L’escalation della Rivoluzioni Colorate segue uno clichè ben consolidato. Il Paese viene dichiarato non libero da una delle organizzazioni internazionali americane; gli USA e le altre organizzazioni internazionali allineate dichiarano di intervenire in nome del loro diritto-dovere di instaurare la democrazia, attivando nel frattempo movimenti, che anche se minoritari, vengono presentati come il vero portavoce della volontà e degli interessi di gran parte della popolazione; le manifestazioni provocheranno l’intervento delle forze dell’ordine che forniranno così un’ottima occasione per dimostrare la mancanza di libertà dell’opposizione; in caso di elezioni, se il risultato non è quello desiderato, si metterà in dubbio la capacità del sistema elettorale di assicurare un conteggio dei voti imparziale ed accurato; e, questo condurrà infine, grazie ad un monitoraggio internazionale, alle conclusioni auspicate con intervento di ONU e NATO.

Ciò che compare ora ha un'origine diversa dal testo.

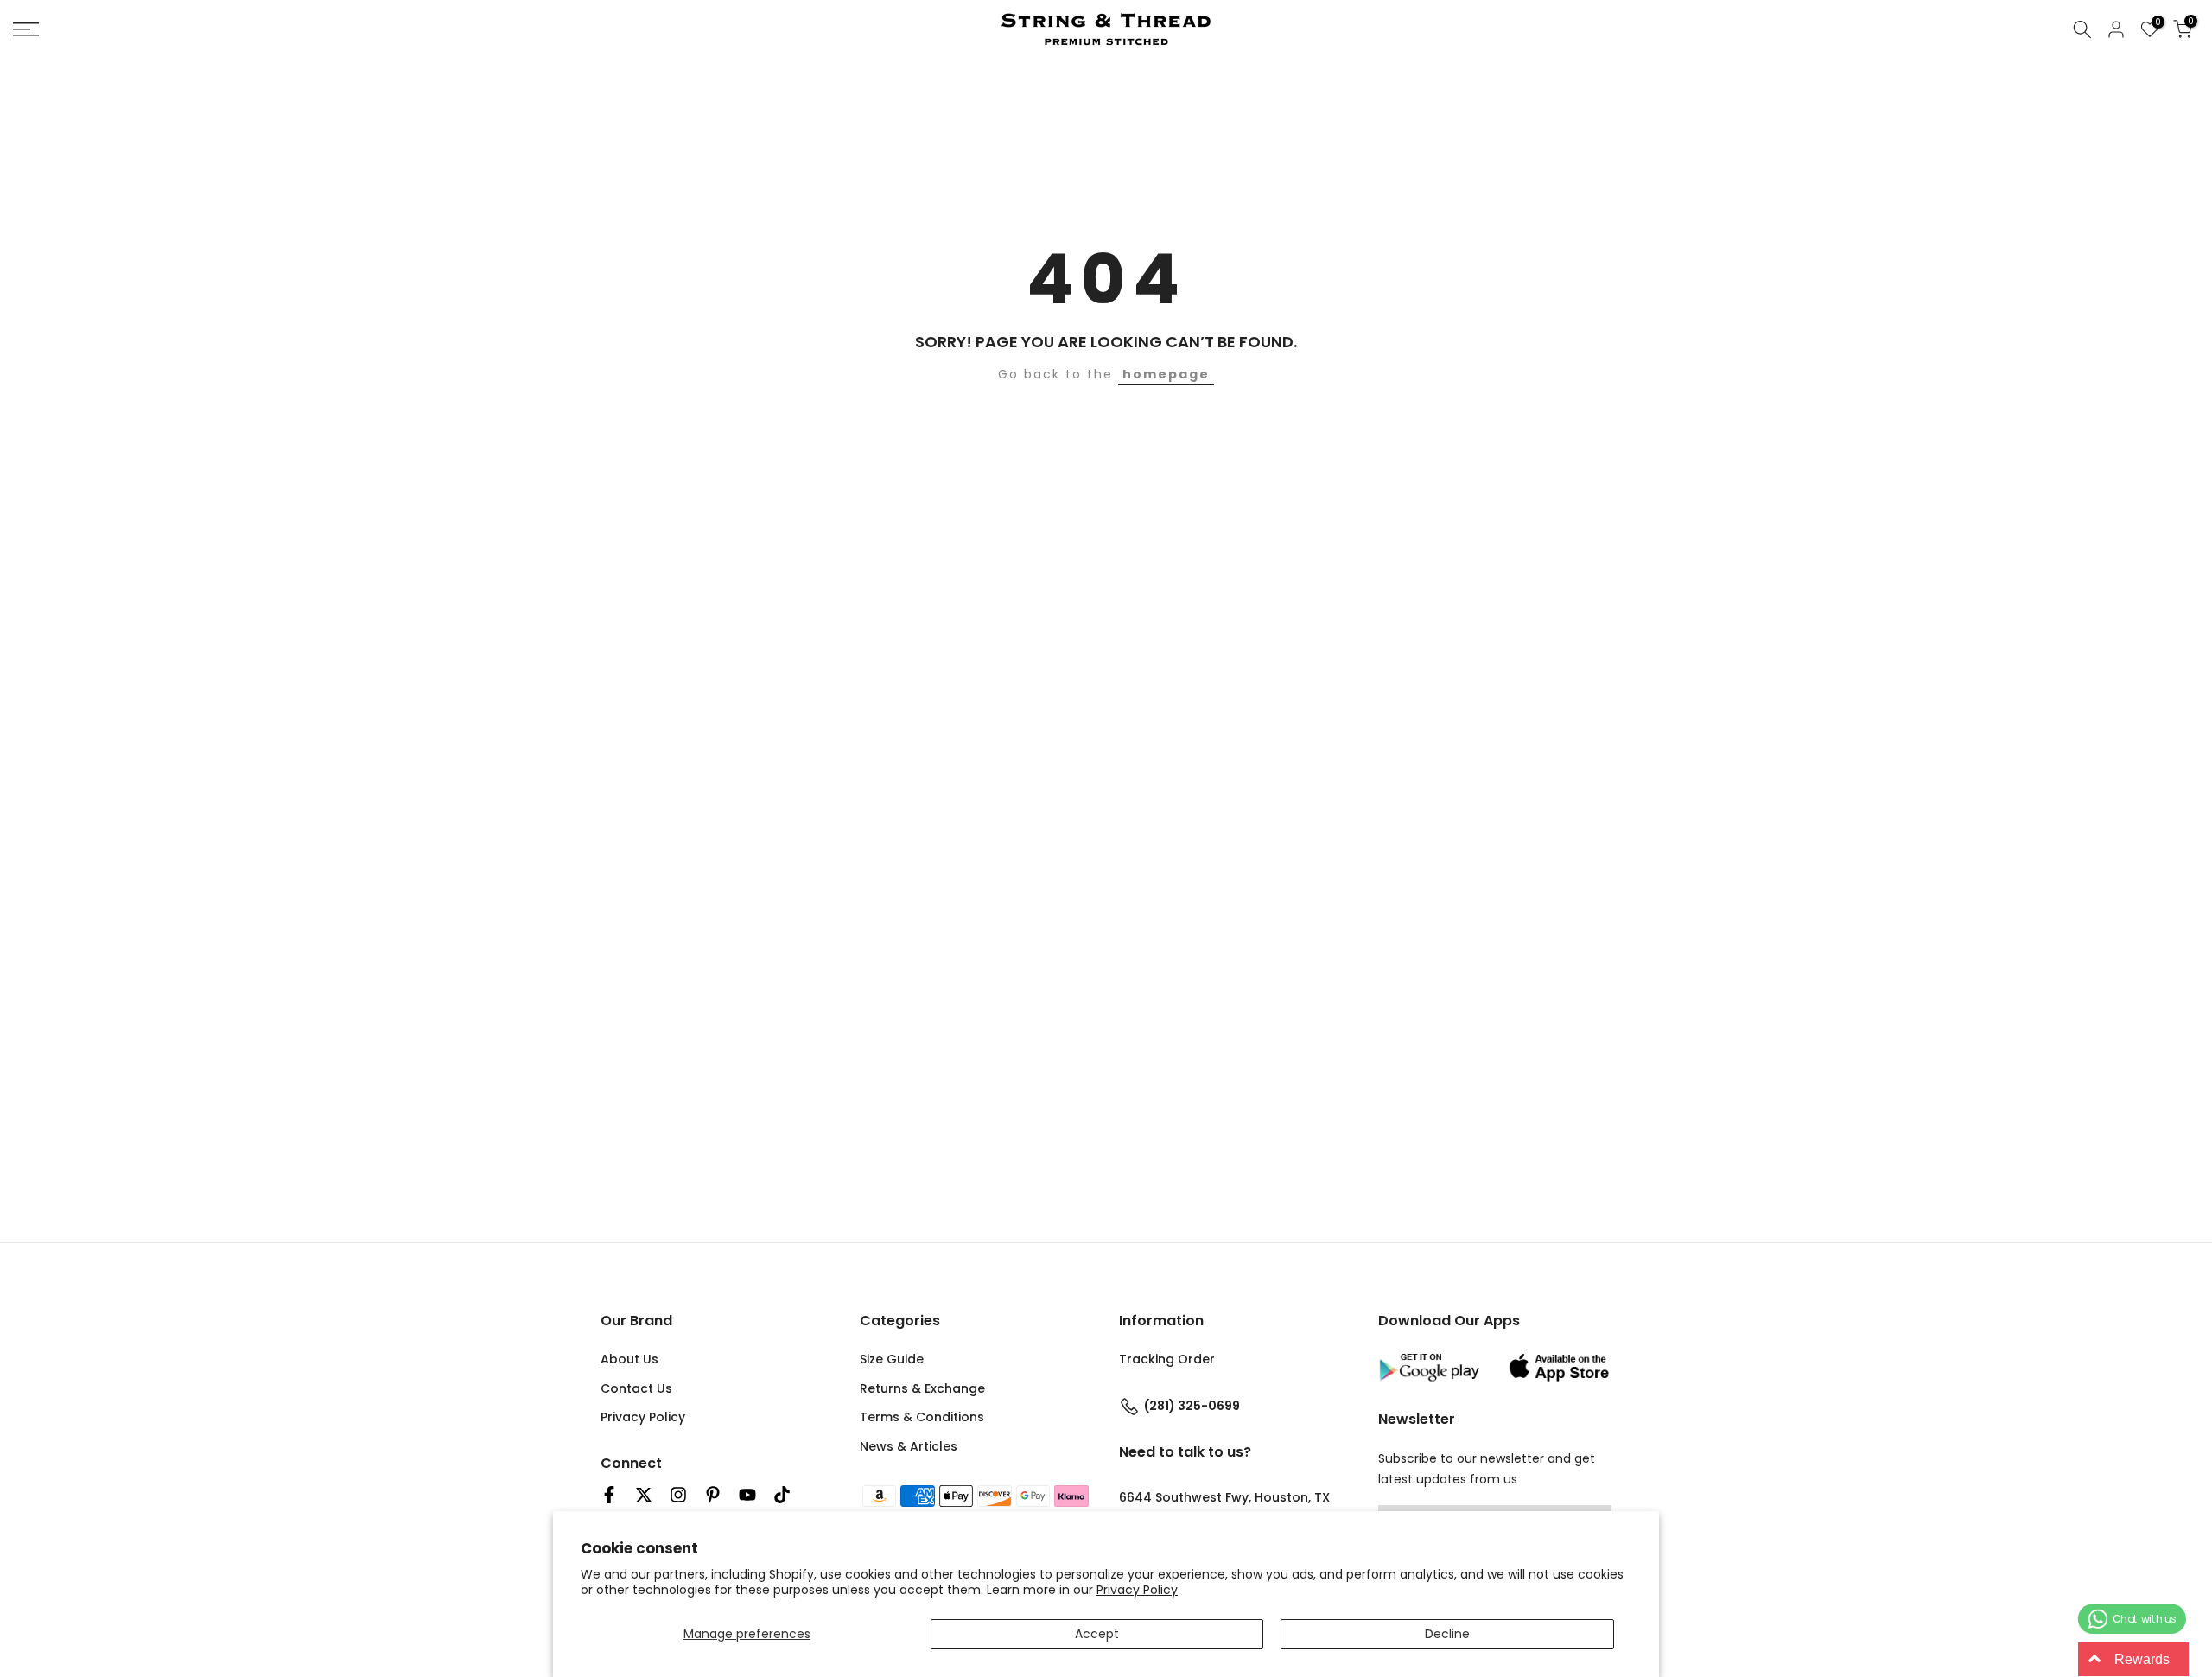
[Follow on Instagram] (678, 1495)
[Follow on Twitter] (643, 1495)
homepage (1166, 374)
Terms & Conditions (922, 1417)
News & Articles (908, 1446)
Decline (1447, 1633)
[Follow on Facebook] (609, 1495)
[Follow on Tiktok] (782, 1495)
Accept (1097, 1633)
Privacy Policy (1137, 1589)
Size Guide (892, 1358)
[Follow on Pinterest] (712, 1495)
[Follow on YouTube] (747, 1495)
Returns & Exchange (922, 1387)
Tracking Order (1167, 1358)
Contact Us (636, 1387)
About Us (629, 1358)
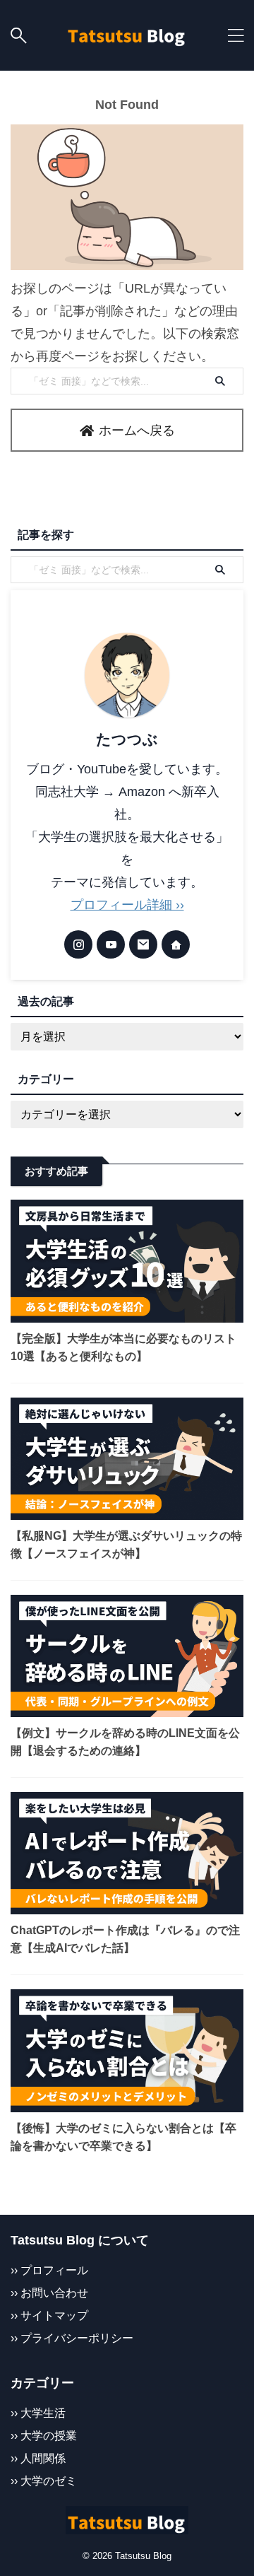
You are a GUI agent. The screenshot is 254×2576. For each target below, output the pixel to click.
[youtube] (111, 944)
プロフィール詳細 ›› (127, 905)
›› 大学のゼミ (44, 2480)
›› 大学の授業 (44, 2435)
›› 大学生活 (38, 2412)
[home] (176, 944)
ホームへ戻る (137, 430)
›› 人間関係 (38, 2458)
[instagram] (78, 944)
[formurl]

Ci saranno altre Rivoluzioni Colorate fino a tanto che esisteranno poteri e organizzazioni internazionali d’oltreoceano ed altre allineate in ambito europeo che dichiarano di intervenire in nome del loro diritto-dovere di instaurare la democrazia. Non c’è bisogno di consultare maestri di strategia in politica estera: le conseguenze sono sotto gli occhi di tutti anche se ci illudiamo che il tempo sa essere galantuomo.